[ACTIVITY]
In the entries below, find the lines that include "agent" and give their number as the whole reply.

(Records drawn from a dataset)
★ ★ ★

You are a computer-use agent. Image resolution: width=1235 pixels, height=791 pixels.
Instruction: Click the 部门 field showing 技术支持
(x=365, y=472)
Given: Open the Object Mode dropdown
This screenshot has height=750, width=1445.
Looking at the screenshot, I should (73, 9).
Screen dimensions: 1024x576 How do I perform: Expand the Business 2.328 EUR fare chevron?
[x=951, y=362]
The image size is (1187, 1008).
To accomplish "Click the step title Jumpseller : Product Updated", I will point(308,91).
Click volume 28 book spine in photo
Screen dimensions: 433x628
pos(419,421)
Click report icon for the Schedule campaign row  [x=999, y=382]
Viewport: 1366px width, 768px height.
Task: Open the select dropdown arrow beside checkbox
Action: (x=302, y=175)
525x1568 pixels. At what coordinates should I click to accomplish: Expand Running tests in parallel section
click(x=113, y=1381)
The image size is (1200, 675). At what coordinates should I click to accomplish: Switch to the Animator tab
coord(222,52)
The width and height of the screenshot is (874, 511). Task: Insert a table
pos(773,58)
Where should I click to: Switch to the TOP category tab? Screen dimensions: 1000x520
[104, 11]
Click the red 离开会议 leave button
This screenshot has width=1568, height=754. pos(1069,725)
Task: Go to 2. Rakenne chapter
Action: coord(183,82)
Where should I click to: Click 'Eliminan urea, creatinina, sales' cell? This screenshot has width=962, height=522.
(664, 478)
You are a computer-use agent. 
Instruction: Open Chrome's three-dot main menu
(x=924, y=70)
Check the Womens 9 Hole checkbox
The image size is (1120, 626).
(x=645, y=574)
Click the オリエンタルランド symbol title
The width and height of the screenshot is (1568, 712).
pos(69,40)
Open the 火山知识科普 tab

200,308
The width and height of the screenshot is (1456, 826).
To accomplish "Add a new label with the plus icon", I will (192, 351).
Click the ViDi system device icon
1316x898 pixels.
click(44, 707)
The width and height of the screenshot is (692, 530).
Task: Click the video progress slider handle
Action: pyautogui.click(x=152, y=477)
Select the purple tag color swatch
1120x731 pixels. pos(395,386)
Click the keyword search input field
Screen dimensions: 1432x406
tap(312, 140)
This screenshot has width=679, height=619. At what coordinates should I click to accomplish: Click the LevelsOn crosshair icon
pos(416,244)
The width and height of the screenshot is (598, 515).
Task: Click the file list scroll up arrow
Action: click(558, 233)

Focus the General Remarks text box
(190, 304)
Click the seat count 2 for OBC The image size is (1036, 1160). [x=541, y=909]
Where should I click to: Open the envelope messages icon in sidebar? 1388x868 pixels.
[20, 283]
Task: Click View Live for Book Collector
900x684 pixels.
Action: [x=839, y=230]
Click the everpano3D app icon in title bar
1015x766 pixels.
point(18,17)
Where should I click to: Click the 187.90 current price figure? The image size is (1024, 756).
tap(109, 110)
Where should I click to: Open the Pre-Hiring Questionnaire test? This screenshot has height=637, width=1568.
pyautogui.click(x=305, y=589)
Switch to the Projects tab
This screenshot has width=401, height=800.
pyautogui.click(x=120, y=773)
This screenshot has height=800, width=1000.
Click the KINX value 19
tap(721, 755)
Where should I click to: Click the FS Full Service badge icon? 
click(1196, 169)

★ ★ ★

[SOLUTION TO THE PROBLEM]
2